Each line in the entries below that holds the string "with" is to be listed.
== MATERIAL SHOWN
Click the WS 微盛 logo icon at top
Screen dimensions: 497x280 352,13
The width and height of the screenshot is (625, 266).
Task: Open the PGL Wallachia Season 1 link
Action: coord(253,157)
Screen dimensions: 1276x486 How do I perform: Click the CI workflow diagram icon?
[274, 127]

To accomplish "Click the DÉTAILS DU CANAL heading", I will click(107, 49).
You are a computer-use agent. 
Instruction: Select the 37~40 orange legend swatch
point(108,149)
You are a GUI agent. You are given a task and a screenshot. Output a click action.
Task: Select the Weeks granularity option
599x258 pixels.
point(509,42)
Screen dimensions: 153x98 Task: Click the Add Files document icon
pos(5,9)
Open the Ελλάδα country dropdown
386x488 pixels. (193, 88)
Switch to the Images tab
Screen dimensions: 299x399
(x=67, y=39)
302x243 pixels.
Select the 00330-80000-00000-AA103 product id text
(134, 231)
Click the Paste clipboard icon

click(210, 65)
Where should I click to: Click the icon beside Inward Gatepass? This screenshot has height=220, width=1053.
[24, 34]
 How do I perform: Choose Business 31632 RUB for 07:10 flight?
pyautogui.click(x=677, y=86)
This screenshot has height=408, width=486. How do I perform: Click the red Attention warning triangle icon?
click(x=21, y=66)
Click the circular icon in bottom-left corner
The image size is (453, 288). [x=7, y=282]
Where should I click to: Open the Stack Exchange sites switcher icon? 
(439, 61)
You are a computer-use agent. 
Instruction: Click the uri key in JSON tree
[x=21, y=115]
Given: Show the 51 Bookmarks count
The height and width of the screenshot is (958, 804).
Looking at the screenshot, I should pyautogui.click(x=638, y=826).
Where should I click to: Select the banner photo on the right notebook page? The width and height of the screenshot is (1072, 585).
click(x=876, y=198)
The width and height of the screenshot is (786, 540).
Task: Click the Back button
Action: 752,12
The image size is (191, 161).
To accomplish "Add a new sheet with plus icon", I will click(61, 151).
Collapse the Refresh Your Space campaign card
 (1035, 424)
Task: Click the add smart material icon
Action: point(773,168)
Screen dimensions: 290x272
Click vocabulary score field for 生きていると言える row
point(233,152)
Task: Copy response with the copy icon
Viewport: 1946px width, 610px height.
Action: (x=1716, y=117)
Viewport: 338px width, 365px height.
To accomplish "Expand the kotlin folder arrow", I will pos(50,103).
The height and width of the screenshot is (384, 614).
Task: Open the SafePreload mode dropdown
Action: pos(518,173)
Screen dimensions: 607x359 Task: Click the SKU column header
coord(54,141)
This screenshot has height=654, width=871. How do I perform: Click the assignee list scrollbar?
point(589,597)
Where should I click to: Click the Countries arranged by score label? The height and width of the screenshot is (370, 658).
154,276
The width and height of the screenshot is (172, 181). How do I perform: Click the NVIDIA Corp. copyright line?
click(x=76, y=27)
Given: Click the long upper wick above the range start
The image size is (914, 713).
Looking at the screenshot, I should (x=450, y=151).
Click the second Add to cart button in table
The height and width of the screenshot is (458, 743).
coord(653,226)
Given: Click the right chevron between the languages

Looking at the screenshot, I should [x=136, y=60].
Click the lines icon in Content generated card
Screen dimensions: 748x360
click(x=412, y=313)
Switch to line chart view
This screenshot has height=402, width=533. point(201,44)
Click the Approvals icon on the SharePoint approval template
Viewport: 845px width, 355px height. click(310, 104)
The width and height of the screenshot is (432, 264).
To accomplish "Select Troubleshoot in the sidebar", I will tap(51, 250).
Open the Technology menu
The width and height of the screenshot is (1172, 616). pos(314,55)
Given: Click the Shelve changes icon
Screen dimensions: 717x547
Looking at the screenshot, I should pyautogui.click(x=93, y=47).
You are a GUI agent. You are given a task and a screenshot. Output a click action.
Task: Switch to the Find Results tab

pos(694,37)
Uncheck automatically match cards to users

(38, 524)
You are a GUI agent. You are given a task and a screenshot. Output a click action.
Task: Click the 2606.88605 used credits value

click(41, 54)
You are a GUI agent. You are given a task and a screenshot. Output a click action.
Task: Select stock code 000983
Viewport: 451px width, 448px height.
====
RESULT FOR THIS TASK:
To accomplish "Add a new sheet with plus icon", I will click(61, 151).
Task: Copy response with the copy icon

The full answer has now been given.